O Ministério Público Federal (MPF) se reuniu na última sexta-feira (10) com órgãos ambientais, pesquisadores e representantes do poder público para discutir os laudos sobre a morte dos peixes-bois-marinhos Netuno e Paty, em agosto de 2025, na região de Porto de Pedras, em Alagoas. Os documentos apontam exposição dos animais a substâncias químicas, mas não confirmam a causa exata das mortes.
De acordo com o laudo divulgado, os peixes-bois apresentaram resíduos de compostos químicos, levantando suspeitas sobre contaminação ambiental na região. No entanto, os especialistas destacam que ainda não é possível estabelecer uma relação direta entre a exposição e os óbitos, o que mantém o mistério sobre o caso.
A reunião no MPF serviu para alinhar os próximos passos da investigação, que agora depende de novos exames e análises mais aprofundadas.
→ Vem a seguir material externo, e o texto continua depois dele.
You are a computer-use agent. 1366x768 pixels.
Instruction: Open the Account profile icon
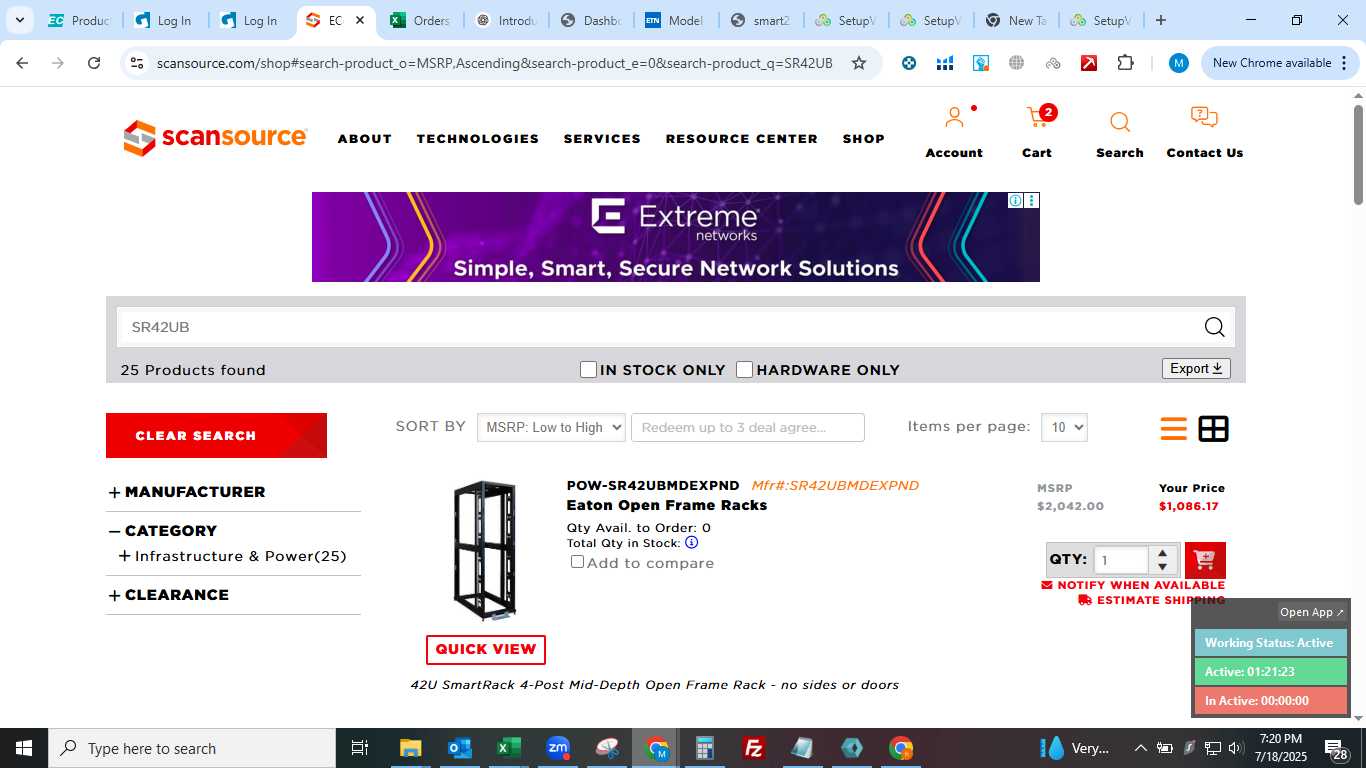(x=954, y=118)
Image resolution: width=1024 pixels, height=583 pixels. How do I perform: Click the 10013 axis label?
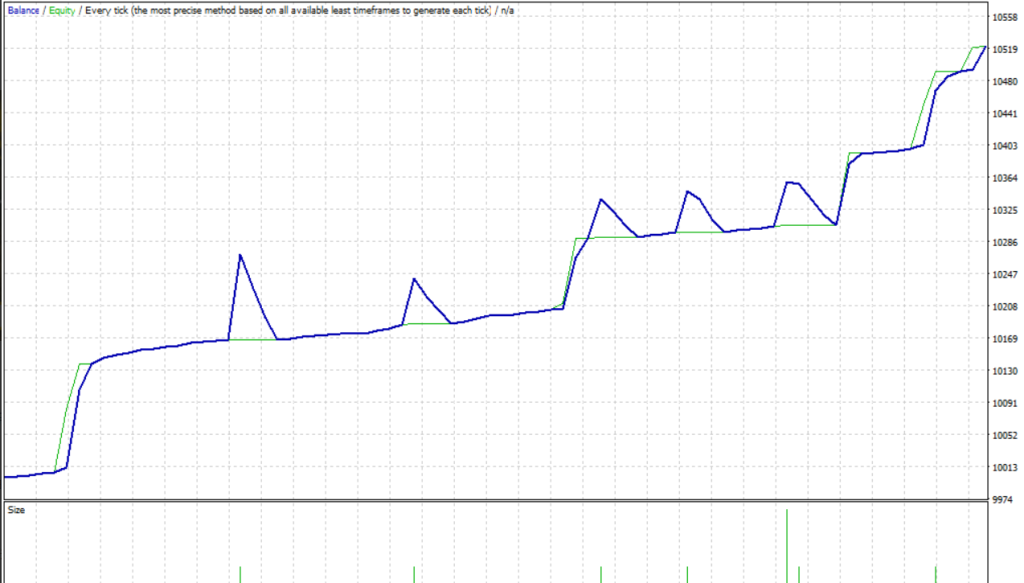click(x=1005, y=468)
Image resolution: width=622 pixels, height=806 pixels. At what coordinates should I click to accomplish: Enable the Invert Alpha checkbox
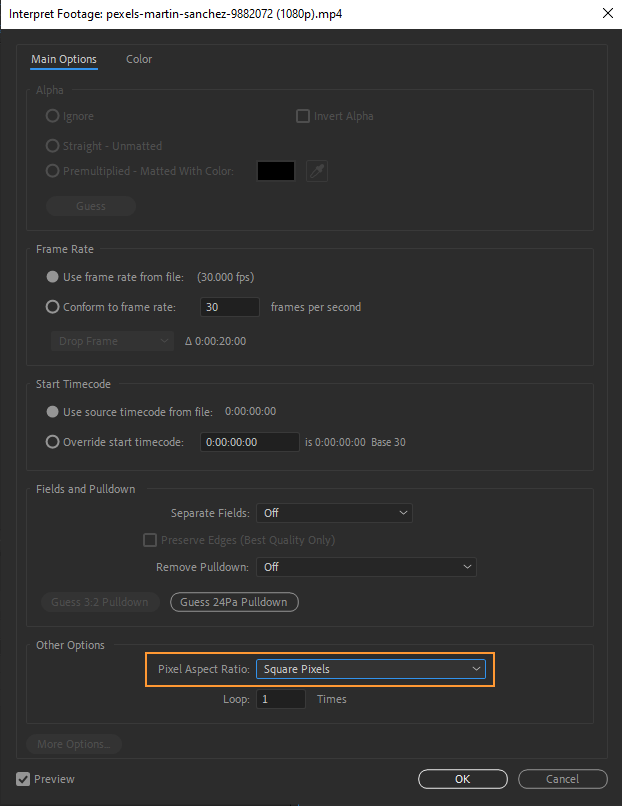(x=303, y=116)
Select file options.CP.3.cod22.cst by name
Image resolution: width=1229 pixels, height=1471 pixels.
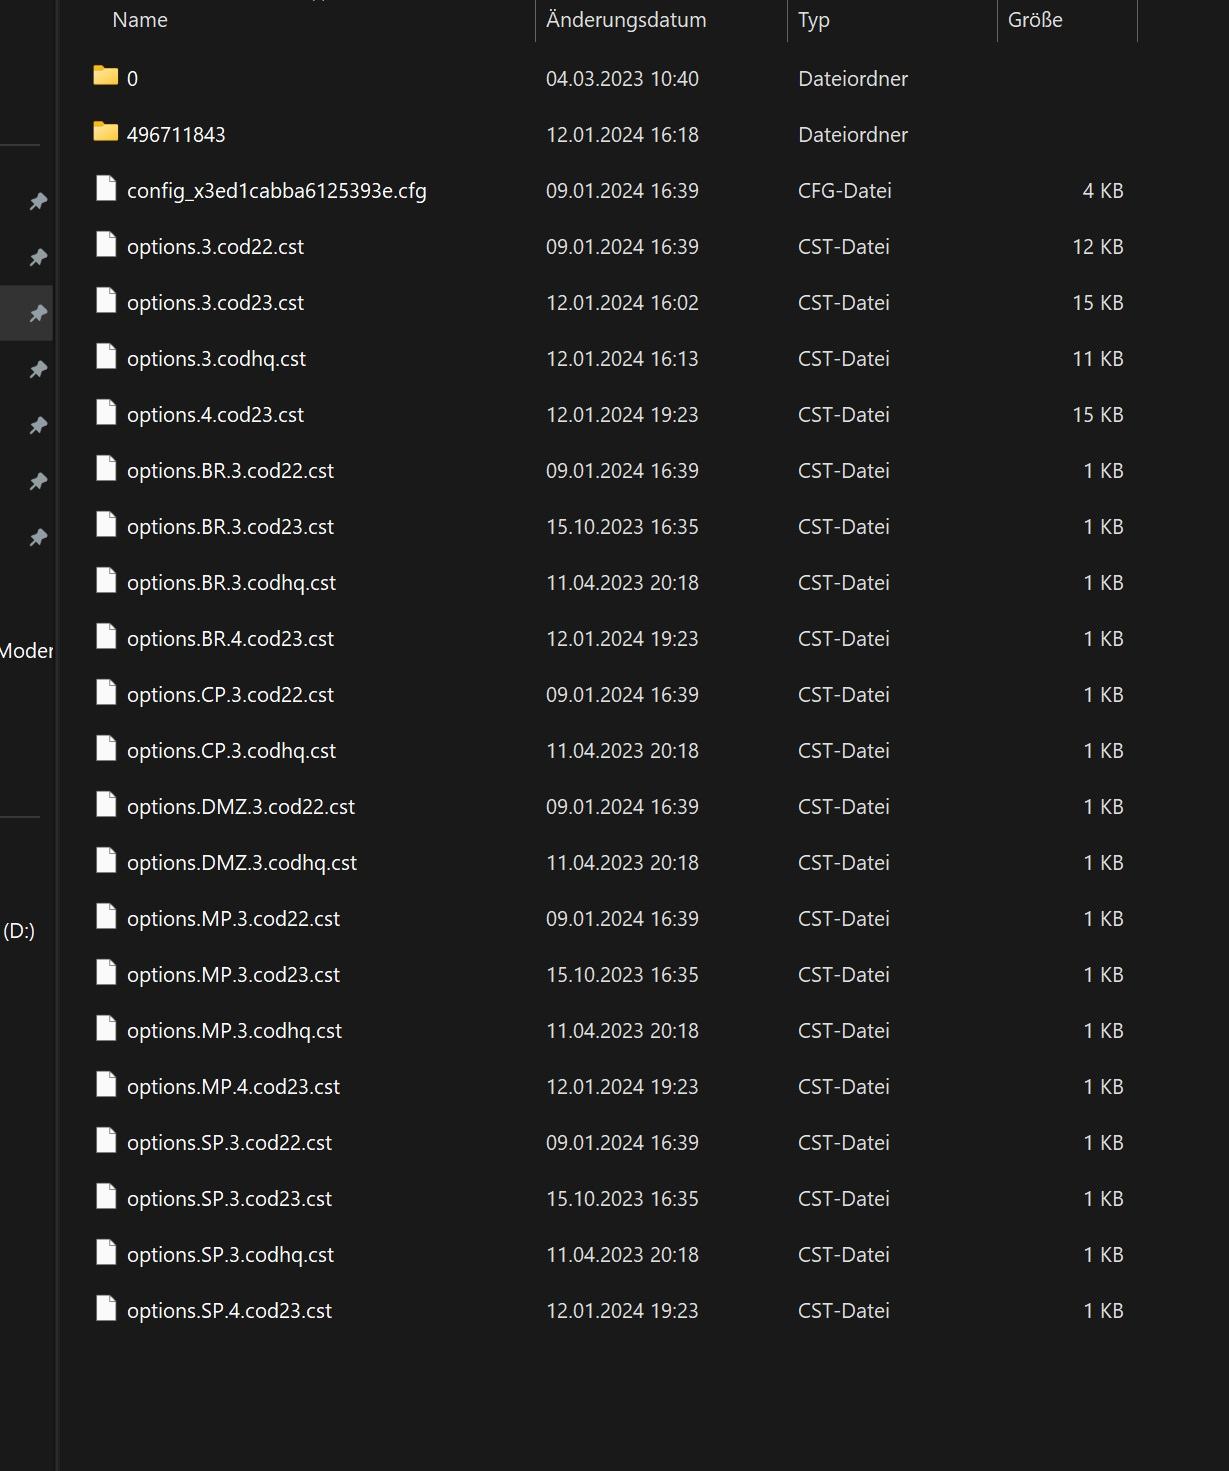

Ambientalistas e pesquisadores cobram agilidade nas apurações, enquanto o poder público promete reforçar a fiscalização na área.
O caso dos peixes-bois Netuno e Paty acendeu um alerta para a preservação da espécie ameaçada de extinção em Alagoas. A expectativa é que novos laudos sejam apresentados nos próximos meses, podendo indicar responsabilidades e medidas de proteção ambiental na região de Porto de Pedras.